▶ TASK DATA:
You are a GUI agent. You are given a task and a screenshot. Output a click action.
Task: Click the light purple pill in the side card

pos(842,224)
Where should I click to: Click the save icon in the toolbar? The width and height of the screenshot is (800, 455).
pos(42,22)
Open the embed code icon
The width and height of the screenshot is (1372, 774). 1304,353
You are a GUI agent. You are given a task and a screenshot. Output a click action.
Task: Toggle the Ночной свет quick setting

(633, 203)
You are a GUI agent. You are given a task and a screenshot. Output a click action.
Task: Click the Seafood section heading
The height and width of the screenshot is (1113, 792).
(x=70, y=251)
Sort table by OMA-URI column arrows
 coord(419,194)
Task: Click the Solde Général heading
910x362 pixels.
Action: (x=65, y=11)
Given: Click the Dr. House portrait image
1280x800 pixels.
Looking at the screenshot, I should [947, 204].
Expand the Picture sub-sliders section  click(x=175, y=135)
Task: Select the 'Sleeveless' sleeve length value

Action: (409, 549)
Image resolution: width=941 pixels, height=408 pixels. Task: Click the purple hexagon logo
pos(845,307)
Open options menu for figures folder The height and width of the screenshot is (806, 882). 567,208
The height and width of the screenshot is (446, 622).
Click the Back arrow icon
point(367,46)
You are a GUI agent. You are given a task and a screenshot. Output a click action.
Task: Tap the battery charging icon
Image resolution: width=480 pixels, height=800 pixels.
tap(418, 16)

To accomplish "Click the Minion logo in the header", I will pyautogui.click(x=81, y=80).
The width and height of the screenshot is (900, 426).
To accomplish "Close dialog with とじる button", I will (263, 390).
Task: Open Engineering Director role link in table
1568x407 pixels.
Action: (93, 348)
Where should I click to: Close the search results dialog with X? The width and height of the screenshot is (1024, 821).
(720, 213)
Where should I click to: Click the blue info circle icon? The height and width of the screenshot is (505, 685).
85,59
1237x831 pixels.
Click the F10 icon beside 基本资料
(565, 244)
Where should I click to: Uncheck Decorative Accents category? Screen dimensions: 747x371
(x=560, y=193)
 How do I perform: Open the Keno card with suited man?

▶ ASSIGNED TASK:
Starting with the line that contains "Where should I click to: Uncheck", write out each line through the end of the listing, exactly as it appears, and include nothing else.

▶ EXERCISE RESPONSE:
Where should I click to: Uncheck Decorative Accents category? Screen dimensions: 747x371
(x=560, y=193)
 How do I perform: Open the Keno card with suited man?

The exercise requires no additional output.